Fuck it, you say – four or 400, you’re a professional and you’re going to do your job. You came all this way, and these kind souls bothered to show up. And hell, there’s a dozen other people browsing the aisles; maybe they’ll hear your voice and wander over one by one, intrigued. Maybe they’ll text their friends about what an amazing reading they’ve stumbled into, and by the time you finish your spirited performance, the place will be packed. You start speaking loudly into the microphone, hoping to penetrate the browsers’ consciousness, which causes your mom’s friend to cover her ears with her fingers in the most respectful way possible.
What actually happens is, the fourth person gathers up his stuff and walks out after you’ve read two pages, nearly breaking your fool heart. Some other random bozo does indeed wander over and take his place, but only because he needs a place to read the real estate broker’s licensing handbook he’s been studying in here a few nights a week for the last three three months without buying it.
It’s also possible that the bookstore will go out of business in the middle of your reading.
I’m writing this on my way to Boston. My book tour started last Tuesday, with a thing at the Museum of Modern Art. The only reason I’m even mentioning this is that it already happened – sold out, actually, which has nothing do with me and everything to do with the fact that GZA from the Wu-Tang Clan, who performed part of the audiobook, was part of the panel.
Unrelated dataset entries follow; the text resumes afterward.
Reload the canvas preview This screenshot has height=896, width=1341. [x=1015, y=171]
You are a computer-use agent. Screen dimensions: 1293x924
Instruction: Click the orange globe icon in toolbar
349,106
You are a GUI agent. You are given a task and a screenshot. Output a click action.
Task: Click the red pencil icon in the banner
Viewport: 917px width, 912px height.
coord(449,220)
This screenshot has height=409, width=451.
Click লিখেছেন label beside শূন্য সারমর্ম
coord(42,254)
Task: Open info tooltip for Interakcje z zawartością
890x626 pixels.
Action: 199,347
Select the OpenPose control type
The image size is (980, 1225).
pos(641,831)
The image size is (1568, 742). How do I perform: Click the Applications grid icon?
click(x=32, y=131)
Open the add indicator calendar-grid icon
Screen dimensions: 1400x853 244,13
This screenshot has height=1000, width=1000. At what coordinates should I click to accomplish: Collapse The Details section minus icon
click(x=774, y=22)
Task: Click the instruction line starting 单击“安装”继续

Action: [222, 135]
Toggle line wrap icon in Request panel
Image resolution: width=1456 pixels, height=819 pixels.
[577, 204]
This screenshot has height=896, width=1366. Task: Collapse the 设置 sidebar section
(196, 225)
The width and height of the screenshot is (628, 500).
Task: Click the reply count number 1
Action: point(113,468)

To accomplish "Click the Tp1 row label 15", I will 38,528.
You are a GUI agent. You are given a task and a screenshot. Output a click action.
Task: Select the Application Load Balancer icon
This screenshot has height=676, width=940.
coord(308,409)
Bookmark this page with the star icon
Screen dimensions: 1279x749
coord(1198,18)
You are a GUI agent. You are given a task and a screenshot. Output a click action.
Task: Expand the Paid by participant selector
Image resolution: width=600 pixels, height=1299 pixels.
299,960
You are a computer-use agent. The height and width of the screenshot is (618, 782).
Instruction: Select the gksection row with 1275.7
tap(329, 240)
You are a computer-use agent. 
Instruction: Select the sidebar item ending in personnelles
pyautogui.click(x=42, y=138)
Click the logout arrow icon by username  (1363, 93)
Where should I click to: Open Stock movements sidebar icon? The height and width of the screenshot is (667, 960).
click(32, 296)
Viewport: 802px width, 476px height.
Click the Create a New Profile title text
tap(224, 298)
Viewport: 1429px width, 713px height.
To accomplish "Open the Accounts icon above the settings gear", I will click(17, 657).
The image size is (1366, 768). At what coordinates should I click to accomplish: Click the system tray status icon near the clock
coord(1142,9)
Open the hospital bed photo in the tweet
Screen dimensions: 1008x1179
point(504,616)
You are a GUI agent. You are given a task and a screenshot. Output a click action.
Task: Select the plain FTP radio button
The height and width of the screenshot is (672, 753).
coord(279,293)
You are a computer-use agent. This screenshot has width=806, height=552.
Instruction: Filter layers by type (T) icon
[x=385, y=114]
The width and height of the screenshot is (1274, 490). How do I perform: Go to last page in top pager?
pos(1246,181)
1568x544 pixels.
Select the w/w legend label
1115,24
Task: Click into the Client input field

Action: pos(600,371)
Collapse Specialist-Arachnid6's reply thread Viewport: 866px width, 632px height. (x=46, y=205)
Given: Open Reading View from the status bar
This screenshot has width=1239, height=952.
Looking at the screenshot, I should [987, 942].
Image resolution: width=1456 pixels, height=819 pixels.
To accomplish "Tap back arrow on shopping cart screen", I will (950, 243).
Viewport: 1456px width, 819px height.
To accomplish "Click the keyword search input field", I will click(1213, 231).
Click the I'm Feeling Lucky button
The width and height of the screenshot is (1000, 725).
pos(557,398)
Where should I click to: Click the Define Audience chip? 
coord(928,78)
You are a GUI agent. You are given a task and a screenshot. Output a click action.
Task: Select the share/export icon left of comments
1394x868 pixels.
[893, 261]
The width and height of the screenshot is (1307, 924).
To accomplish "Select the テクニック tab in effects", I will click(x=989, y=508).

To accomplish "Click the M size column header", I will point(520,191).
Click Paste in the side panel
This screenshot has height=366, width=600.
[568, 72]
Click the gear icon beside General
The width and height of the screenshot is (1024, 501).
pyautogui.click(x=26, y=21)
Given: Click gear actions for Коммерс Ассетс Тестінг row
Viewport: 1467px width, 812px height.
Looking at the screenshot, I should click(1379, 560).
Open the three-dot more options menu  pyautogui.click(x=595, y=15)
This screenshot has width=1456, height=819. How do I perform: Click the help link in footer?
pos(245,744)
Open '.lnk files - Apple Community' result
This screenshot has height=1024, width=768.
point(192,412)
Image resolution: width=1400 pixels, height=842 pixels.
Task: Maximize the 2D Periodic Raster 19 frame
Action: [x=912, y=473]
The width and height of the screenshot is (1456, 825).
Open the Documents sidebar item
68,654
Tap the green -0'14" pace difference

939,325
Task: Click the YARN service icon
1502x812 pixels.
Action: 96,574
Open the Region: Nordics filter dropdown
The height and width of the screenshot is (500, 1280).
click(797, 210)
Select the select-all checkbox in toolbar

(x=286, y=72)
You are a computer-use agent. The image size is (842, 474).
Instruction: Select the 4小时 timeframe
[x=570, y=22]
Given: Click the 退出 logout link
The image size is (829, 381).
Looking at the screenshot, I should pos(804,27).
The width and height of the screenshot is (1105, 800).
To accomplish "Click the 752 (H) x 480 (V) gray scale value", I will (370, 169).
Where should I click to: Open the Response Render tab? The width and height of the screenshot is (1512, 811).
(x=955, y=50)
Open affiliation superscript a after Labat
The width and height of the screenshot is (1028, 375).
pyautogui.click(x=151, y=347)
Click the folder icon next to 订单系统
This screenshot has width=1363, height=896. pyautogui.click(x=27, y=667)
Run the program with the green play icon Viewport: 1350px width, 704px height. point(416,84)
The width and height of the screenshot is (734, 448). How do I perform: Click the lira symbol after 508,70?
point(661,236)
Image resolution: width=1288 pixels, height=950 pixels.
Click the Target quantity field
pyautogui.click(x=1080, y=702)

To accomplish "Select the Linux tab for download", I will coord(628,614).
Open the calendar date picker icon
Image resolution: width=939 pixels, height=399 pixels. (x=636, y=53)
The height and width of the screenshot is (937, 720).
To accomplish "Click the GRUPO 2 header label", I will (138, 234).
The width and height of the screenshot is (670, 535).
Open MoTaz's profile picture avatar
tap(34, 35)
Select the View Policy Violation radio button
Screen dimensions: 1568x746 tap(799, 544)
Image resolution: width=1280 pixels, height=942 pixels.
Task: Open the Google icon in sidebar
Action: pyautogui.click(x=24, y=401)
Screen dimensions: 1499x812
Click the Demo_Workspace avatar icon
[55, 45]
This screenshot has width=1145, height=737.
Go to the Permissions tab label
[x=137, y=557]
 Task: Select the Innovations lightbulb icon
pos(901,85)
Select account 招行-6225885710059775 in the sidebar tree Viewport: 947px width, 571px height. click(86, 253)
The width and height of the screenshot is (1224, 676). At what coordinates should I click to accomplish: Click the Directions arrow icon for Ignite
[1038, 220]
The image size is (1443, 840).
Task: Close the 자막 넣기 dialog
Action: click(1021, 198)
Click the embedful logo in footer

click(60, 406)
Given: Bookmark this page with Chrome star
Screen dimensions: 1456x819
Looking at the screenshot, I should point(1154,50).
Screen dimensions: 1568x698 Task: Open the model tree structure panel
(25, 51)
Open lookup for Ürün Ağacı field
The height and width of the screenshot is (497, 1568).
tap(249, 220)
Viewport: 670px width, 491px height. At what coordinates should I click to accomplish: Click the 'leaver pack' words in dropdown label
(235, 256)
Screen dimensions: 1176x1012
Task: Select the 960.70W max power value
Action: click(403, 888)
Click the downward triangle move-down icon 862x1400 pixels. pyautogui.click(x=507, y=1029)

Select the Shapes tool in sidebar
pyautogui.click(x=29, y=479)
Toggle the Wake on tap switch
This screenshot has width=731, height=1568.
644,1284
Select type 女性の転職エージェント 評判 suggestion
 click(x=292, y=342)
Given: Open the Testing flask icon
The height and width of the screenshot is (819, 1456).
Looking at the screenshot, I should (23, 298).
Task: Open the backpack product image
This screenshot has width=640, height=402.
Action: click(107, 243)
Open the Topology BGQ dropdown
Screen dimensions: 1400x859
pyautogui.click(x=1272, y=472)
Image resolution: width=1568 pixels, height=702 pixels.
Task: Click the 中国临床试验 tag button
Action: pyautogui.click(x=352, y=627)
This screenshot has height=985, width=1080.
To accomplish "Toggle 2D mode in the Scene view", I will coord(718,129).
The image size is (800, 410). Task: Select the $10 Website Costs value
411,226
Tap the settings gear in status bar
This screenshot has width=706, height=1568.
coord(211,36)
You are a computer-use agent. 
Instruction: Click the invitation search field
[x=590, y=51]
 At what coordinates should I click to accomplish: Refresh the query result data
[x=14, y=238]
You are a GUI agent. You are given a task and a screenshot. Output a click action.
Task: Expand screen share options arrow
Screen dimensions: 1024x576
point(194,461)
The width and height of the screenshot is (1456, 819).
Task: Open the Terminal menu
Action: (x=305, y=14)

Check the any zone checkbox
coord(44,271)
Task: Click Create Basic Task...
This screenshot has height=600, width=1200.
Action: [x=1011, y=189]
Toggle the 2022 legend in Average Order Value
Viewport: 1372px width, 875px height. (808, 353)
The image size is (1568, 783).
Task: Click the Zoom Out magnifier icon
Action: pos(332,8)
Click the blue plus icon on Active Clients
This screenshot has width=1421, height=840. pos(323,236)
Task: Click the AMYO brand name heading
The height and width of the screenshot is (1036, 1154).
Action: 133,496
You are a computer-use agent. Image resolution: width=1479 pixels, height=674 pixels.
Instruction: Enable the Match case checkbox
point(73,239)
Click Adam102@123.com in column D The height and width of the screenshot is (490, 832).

If the event were tonight, I’d just keep my mouth shut, because you might feel weirdly obligated to come, and that would make me feel bad, but also hopeful, and then disappointed when you didn’t show up after all, et cetera et cetera.
My new strategy, with this novel, is not to tell anybody about anything. I’m only going to promote events by postering my own bathroom, and maybe throwing an announcement up on, like, Friendster, or the Boats for Sale section of Craigslist, in the wrong city. Because even worse than doing events for four people is doing events for four people plus your two local friends. It takes at least four beers afterward to shake off the awkwardness. To clarify, that’s four beers per friend. All of them consumed by me.
Next time: A report on some actual things that happen to me on this tour. Or, in the event that the whole thing is lame, some further shots at the publishing industry, and a list of the stupidest things members of it have ever said to me. Or possibly, the intervention of my agent, to prevent this from happening.